Release Notes - 0.8.6e
Important Security Fixes
Additional checks have been added to prevent potential SQL injection attacks from unchecked user input. Additionally, two security holes regarding potential cross site scripting attacks have been closed. Both of these vulnerabilities have been disclosed by the iDEFENSE security group.
Important Bug Fixes
The minimum and maximum value fields for data sources now allow unknown values (U) which can be used to represent an undefined upper or lower bound.
Data input method field checking is now handled properly for data templates. This bug was responsible for causing the infamous "Duplicate data source" error in previous versions.
When running a poller with many concurrent processes, gaps would appear on the graphs for certain users. The code responsible for this bug has been removed from the poller.
Multiple issues with RRDtool 1.2 support were addressed related to the graph zoom feature, fonts, and graphs using the STACK item.
Basic filtering functionality has been added to the devices screen which should make it more manageable for large installations.
Additional support for RRDtool 1.2 fonts has been added to both the global and user settings screens.
When deleting a device, if data sources are kept, they are now disabled to prevent issues with the poller. In addition, the ability to enable and disable data sources has been added to the user interface.
This version introduces multiple SQL changes that users should be aware of. While none of these changes are major, creating a backup of your Cacti database prior to upgrading is always recommended. The individual changes are listed below.
- Quite a few unused indexes have been dropped for performance and storage reasons.
- Changes have been made to the graph and data source tables to allow for logarithmic upper and lower bounds.
- A few indexes have been added to the graph tree tables to help improve the rendering time of the graph tree.
- A few indexes have been added to help the performance of the "Clear Poller Cache" function.
Update 06/22/2005: For users of RRDtool 1.2, version 1.2.2 or higher is required in this version. This is due to additional support that has been added for RRDtool 1.2.
bug#0000143: Allow the user to enter 'U' for unknown minimum and maximum data source input values.
bug#0000377: Fix logarithmic graph creation issues.
bug#0000392: Implement caching to reduce the number of SQL queries needed to render the graph tree.
bug#0000402/#0000457: Allow bounds to be set properly for logarithmic graph creation.
bug#0000428: Unable to try login again after Access Denied.
bug#0000450: Force strict checking for data query parsing to prevent numeric values from being incorrectly handled.
bug#0000453: SPAN tag between each character of GraphTitle in Graph Management.
bug#0000458: Generate and error message and exit poller.php if the cactid binary path is invalid.
bug#0000463: Fix Syslog logging of poller statistics.
bug#0000464: Remove dates from Syslog generated messages.
bug#0000465: Allow for the mass resize of graphs.
bug#0000471: Remove the graph 'Settings' tab if the user is not allowed to save graph settings.
bug#0000478: Validate field input values on the Data Templates page.
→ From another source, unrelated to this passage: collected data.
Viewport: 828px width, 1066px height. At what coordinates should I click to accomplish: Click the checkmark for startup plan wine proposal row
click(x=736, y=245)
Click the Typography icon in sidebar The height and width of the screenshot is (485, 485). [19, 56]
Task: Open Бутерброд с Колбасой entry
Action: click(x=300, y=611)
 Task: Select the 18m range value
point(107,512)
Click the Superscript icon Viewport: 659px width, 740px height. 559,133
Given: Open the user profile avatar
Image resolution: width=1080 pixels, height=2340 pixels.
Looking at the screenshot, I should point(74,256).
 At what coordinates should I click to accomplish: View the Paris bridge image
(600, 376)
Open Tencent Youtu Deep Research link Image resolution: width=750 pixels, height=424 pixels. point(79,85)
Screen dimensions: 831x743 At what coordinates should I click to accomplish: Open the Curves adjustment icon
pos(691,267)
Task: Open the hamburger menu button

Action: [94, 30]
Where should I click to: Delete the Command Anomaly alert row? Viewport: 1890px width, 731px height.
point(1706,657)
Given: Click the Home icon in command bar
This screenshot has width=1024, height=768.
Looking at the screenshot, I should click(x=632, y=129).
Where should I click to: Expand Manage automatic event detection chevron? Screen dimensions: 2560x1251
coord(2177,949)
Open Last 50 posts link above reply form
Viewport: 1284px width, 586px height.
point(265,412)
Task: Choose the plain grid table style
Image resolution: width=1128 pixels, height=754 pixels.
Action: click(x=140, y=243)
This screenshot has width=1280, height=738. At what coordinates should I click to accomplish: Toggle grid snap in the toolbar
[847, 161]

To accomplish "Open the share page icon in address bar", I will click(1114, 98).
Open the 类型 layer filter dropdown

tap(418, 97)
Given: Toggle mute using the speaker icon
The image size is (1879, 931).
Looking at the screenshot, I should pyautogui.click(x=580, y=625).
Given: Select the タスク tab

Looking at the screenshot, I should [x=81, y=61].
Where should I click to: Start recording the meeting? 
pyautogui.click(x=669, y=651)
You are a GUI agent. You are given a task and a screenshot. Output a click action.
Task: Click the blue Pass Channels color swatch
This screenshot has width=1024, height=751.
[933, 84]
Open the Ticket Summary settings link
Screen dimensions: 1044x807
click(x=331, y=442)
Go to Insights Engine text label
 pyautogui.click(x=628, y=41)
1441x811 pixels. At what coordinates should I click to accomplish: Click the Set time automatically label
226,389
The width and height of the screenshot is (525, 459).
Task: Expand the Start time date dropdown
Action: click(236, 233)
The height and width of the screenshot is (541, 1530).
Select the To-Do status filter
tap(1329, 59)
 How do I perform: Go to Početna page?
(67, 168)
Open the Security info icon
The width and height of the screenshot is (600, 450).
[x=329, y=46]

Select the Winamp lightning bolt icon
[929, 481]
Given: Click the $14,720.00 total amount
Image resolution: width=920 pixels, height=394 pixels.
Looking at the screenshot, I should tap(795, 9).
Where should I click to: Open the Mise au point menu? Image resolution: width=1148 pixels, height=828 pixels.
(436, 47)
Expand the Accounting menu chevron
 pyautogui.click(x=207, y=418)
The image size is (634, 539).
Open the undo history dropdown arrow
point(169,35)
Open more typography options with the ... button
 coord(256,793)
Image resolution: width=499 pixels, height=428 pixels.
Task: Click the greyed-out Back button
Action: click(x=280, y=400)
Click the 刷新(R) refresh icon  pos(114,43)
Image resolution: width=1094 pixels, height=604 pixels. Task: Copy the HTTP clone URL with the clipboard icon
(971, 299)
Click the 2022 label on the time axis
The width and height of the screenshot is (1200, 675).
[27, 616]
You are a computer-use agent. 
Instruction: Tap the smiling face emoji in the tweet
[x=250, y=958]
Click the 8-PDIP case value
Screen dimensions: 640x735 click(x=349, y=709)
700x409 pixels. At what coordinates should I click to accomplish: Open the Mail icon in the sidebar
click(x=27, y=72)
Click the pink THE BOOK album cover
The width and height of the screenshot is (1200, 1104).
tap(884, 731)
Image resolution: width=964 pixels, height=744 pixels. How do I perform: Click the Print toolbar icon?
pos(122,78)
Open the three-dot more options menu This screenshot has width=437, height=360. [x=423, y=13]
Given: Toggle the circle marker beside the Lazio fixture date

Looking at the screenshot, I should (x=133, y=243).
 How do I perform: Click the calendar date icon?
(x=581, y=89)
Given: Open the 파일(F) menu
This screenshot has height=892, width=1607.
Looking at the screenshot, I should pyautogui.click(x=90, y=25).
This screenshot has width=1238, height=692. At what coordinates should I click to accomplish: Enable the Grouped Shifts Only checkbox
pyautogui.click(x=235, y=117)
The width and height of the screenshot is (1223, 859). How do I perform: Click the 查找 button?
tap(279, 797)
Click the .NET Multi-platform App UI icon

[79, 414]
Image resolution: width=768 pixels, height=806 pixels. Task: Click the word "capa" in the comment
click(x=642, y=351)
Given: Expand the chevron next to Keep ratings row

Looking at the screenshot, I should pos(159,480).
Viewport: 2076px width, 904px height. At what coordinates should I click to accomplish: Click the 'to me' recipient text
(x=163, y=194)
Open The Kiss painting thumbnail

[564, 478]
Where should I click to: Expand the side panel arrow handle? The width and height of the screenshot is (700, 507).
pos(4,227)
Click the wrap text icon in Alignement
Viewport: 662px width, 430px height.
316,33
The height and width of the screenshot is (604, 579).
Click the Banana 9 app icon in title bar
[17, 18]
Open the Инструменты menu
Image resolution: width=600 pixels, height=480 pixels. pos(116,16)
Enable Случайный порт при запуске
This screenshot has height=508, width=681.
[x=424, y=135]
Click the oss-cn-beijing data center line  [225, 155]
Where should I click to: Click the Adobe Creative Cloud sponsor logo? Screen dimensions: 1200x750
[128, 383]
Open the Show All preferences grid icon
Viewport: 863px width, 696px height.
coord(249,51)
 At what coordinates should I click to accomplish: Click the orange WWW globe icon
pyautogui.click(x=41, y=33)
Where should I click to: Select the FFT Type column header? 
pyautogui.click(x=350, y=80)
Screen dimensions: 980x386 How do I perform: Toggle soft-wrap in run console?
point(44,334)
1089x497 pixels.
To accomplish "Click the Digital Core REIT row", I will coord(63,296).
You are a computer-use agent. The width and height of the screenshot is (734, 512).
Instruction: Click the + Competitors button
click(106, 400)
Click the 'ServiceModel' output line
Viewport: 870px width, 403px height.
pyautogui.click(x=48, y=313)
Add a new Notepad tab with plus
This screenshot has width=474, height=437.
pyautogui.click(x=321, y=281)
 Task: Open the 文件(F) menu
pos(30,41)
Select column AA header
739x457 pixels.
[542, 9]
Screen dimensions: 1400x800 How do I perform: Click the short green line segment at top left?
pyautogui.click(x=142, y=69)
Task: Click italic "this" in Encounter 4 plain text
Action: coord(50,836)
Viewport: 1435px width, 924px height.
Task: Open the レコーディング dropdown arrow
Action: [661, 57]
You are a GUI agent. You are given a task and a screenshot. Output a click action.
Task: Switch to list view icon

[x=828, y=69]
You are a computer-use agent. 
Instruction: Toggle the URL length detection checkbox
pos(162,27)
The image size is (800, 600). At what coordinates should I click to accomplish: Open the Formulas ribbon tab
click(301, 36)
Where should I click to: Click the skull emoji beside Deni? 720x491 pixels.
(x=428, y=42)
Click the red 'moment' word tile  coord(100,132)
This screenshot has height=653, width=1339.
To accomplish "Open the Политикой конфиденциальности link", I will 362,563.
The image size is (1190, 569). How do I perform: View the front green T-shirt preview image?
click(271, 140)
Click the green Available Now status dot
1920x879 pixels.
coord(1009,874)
Prevent duplicate data template items from appearing as a result of this bug.
bug#0000481: Add several checks to prevent PHP errors when parsing data query XML files.
bug: Graph zoom feature had incorrect bounding box when using RRD 1.2.x
bug: Speed the generation of the Tree View Dual Pane by caching the Tree to a local session variable.
bug: Handle STACK graph items properly in RRDtool 1.2.
bug: Prevent data query recaches if the device returns empty input.
bug: Fix potential issues with graph gaps when using a large number of poller processes.
bug: Fix issues when zooming with new RRDtool 1.2 title fonts with a point size other than 10.
bug: Fix issues when zooming outside of the select areas causing a broken graph
bug: Fix issues experienced when users attempted to create custom graphs and thousands of data sources exist
feature: Add ability to filter by host status as well as add ability to filter accross both description and hostname
feature: Add additional options to control RRDtool 1.2 fonts.
feature: Allow the user to Enable/Disable Data Sources from the user interface and automatically disable hosts when deleting a device.
feature: Add Data Source information to the Cacti Log File to assist with troubleshooting.
feature: Add html links to both hosts and data sources in the Cacti Log File.
security: Fix several remote inclusion bugs that were exploitable when PHP's 'register_global' feature is turned on [IDEF0941], [IDEF1023], [IDEF1024].
security: Fix several SQL injection bugs due to improper input validation [IDEF1001].